ТЕКСТ ДЛЯ ЧТЕНИЯ -
========

Признак, по которому эти адресаты определяются, при всем своем внешнем сходстве с жанрово-стилевой древнерусской пародией, насыщен абсолютно новым содержанием. Жанр для Сумарокова – это авторский жанр: песня и сонет введены в русскую литературную практику Тредиаковским, торжественная ода – Ломоносовым; стиль же пародий Сумарокова – это имитация индивидуальных поэтических стилей Тредиаковского и Ломоносова. Таким образом, пародии Сумарокова объективно зафиксировали следующие эстетические основания новой русской литературы: литературная личность, авторская жанровая система и индивидуальный стиль. В результате эти новые явления в русской литературе оказались продемонстрированы пародиями Сумарокова как основное содержание национального литературного процесса. Сумароков был на редкость чутким и острым пародистом: по его пародиям индивидуальный стиль Тредиаковского и Ломоносова можно изучать так же успешно, как и по оригинальным текстам этих поэтов, и даже более того: пародии Сумарокова, в которых он отбирает несколько особенно ярких характеристических примет, создают своеобразную концепцию индивидуального стиля.
Пародируя поэтическую манеру Тредиаковского, Сумароков, например, не упустил из виду ни одной из характерных черт, формирующих представление о переходном положении стихов Тредиаковского между силлабикой и силлабо-тоникой. В «Сонете, нарочито сочиненном дурным складом» воспроизведен излюбленный метр Тредиаковского, выработанный последним в результате тонической реформы силлабического 13-сложника, семистопный хорей с усеченной 4-й стопой: «Вид, богиня, твой всегда очень всем весь нравный» (IX; 107). Попутно осмеяно многословие, фонетическая усложненность, перенасыщенность стиха вспомогательными словами, которыми Тредиаковский подгонял длинный стих к нужному ритму: «Всяко се наряд твой есть весь чистоприправный». Не остались без внимания пародиста и латинизированный синтаксис, пристрастие к инверсиям и безграничная свобода, с которой Тредиаковский совмещал в пределах одного стиха вульгаризмы и архаизмы: «Раз бы адаманты был драгоценней сто». Ср. те же самые признаки стиля, с прибавлением любимых Тредиаковским междометий в песне «О приятное приятство»: «Прочь от мя ушла свобода, // Мой сбег с ней прочь, о! и нрав»; «Будь всегда все в благостыне, // Бречь, о, станем, ах! любовь!».

========

ПОСТАВЛЕННАЯ ЗАДАЧА 1 - Соберите из записей все строки, где встречается строка «width». Регистр букв учитывается.

ИСХОДНЫЕ ЗАПИСИ -
========

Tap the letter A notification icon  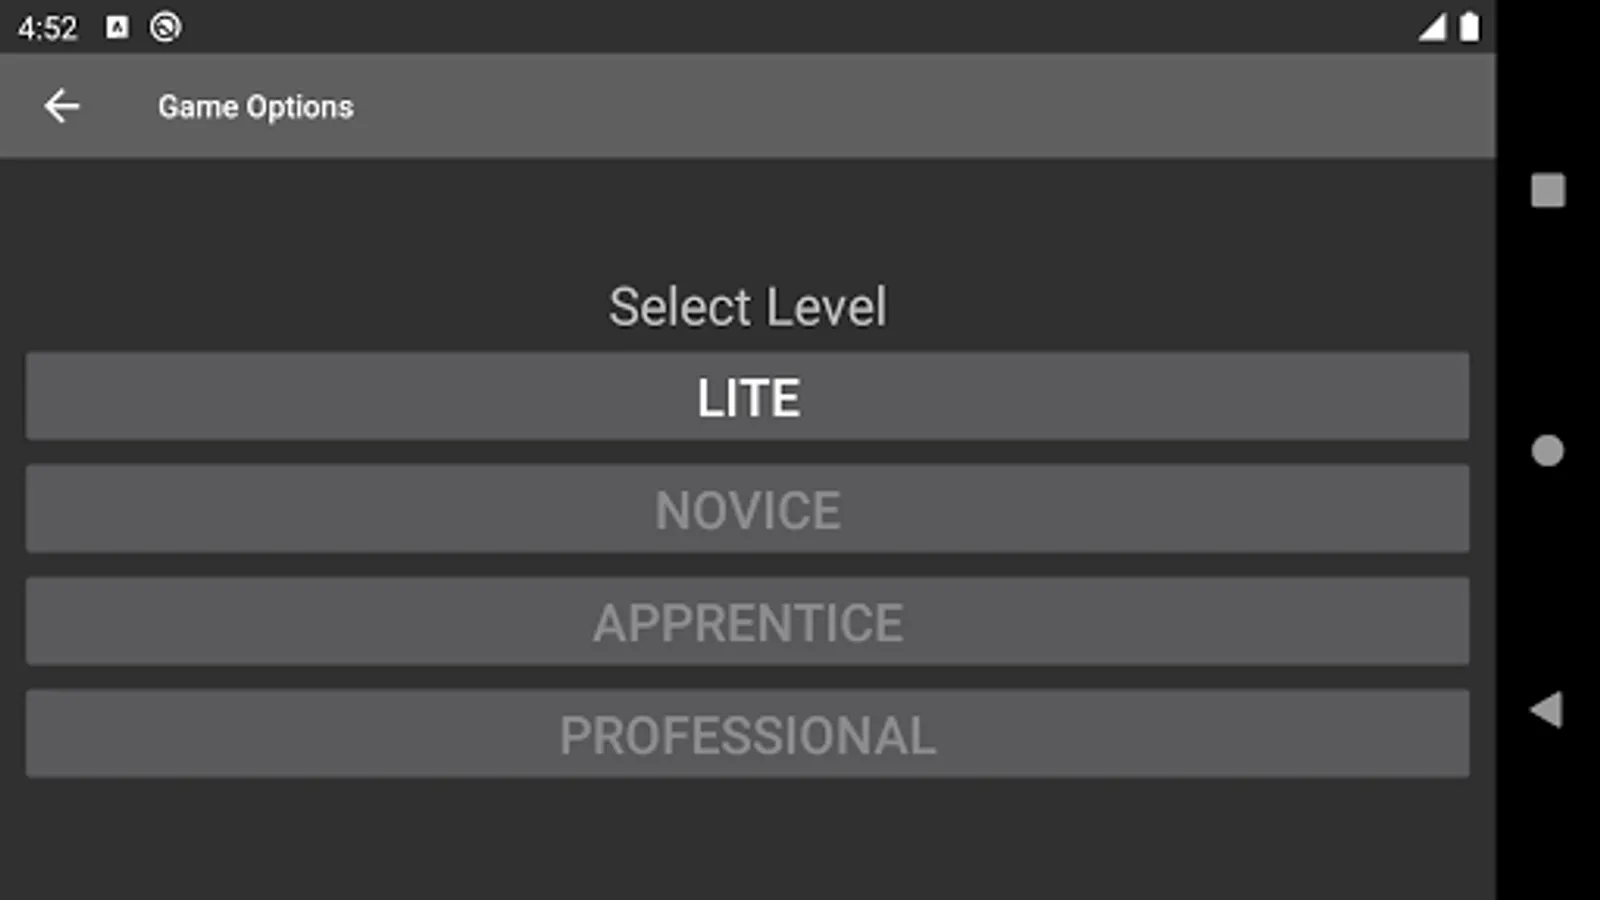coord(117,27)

========

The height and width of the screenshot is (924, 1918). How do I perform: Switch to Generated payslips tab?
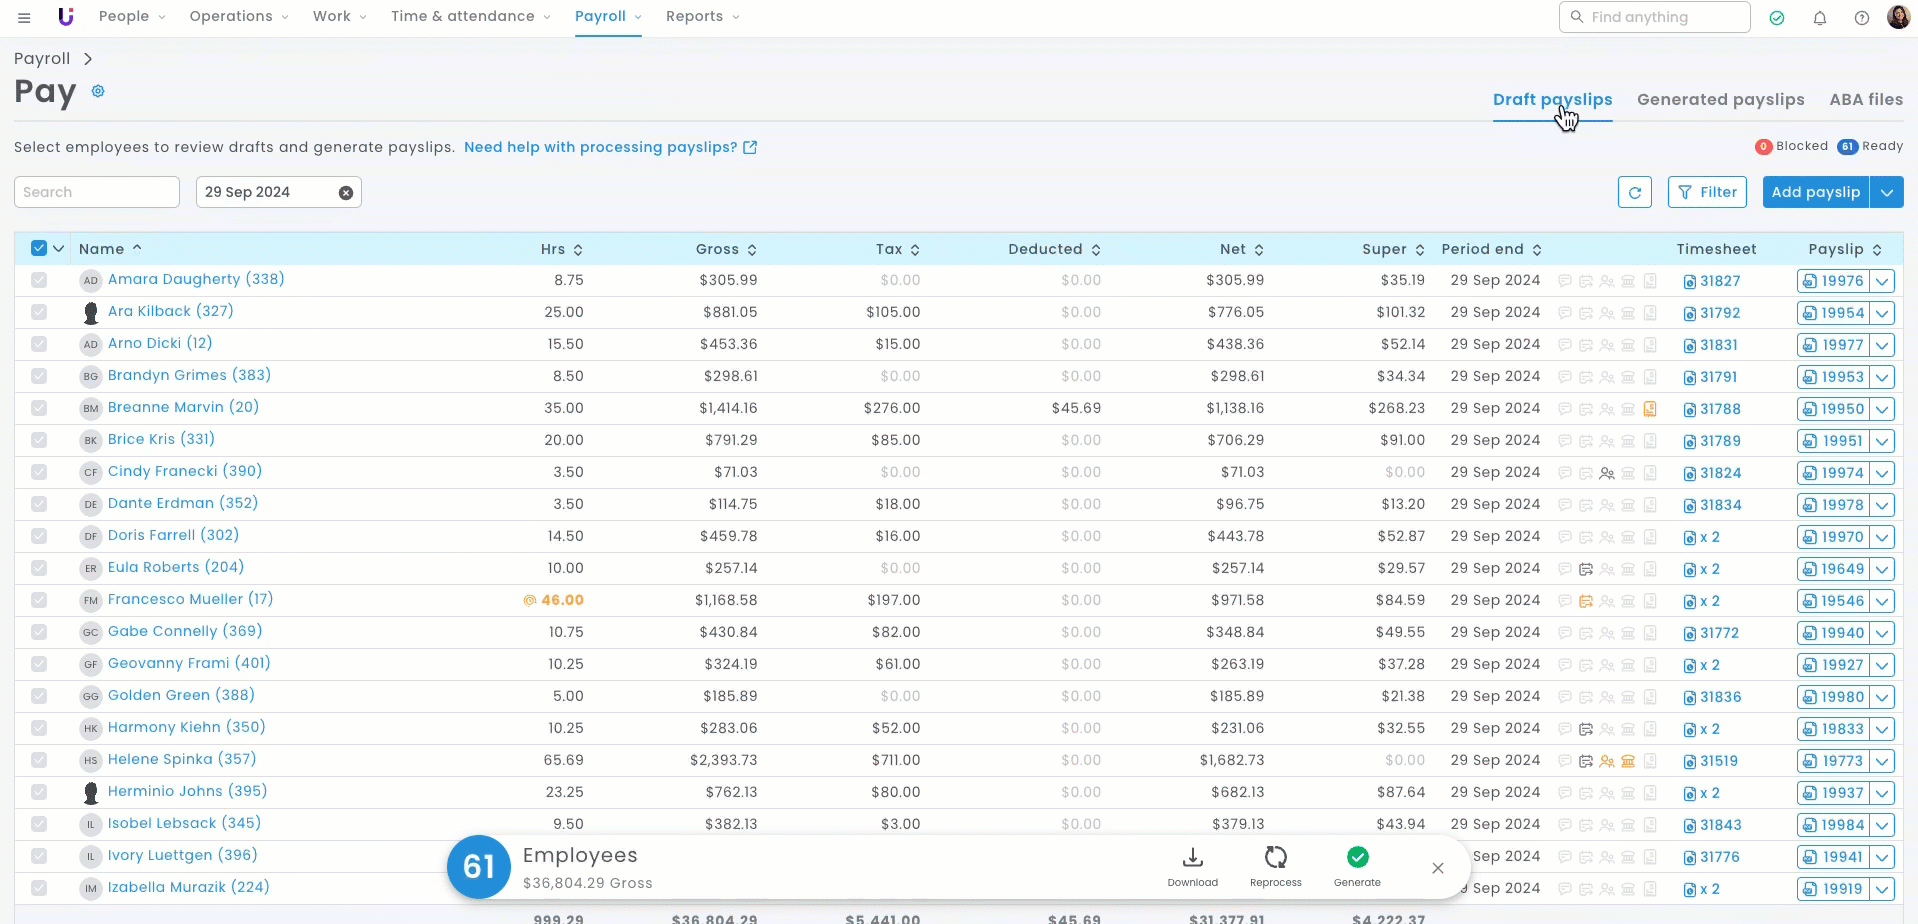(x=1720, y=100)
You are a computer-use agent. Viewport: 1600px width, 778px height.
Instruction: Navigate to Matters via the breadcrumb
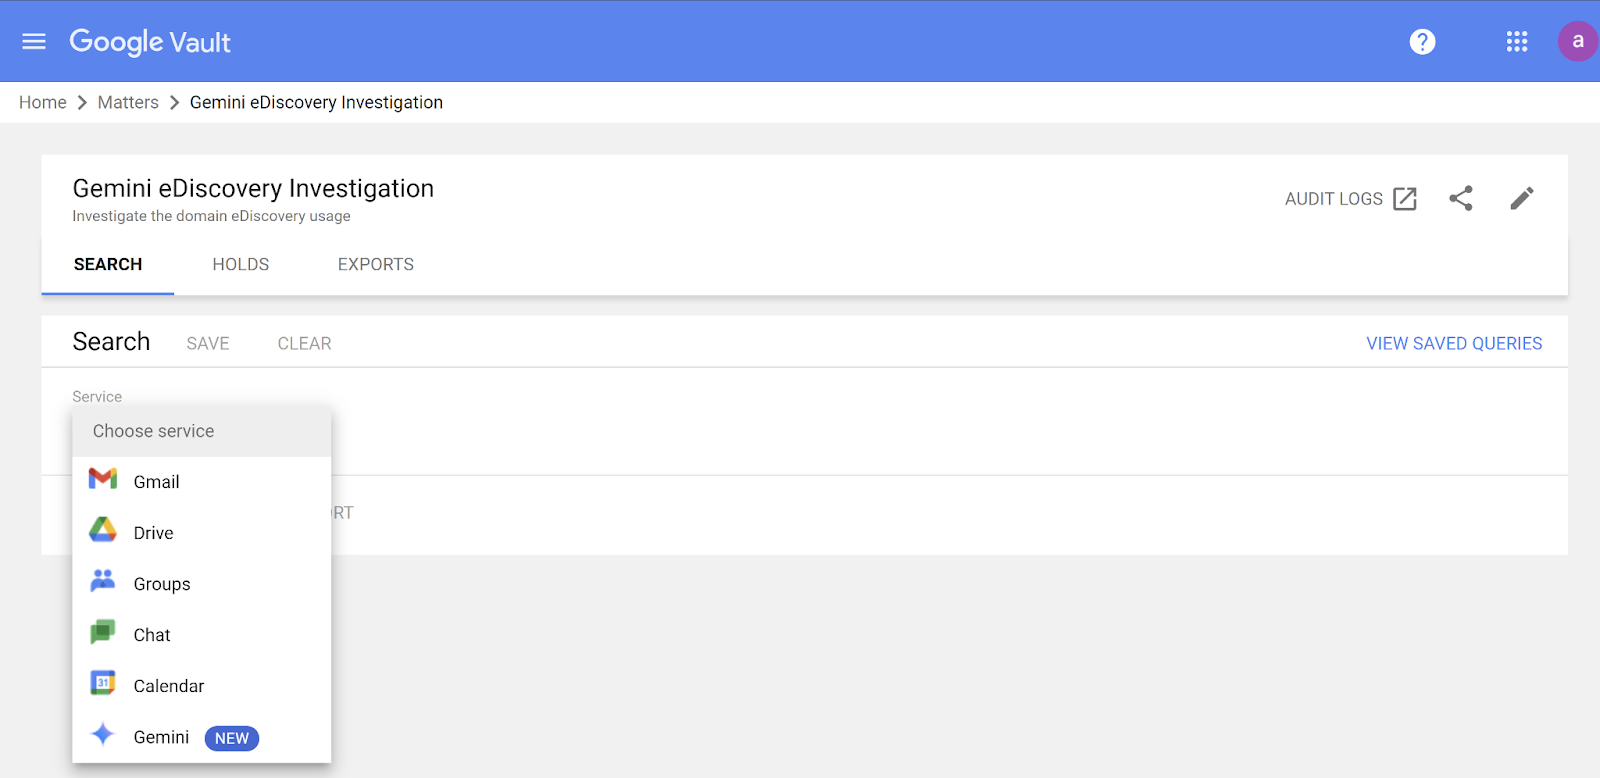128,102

========

ПОСТАВЛЕННАЯ ЗАДАЧА 2 - Каким метром, согласно тексту о пародиях Сумарокова, написан «Сонет, нарочито сочиненный дурным складом»?

ГОТОВЫЙ ОТВЕТ 1 -
The height and width of the screenshot is (924, 1918). How do I perform: Switch to Generated payslips tab?
You are a computer-use agent. Viewport: 1600px width, 778px height.

ГОТОВЫЙ ОТВЕТ 2 - Семистопным хореем с усеченной 4-й стопой, излюбленным метром Тредиаковского.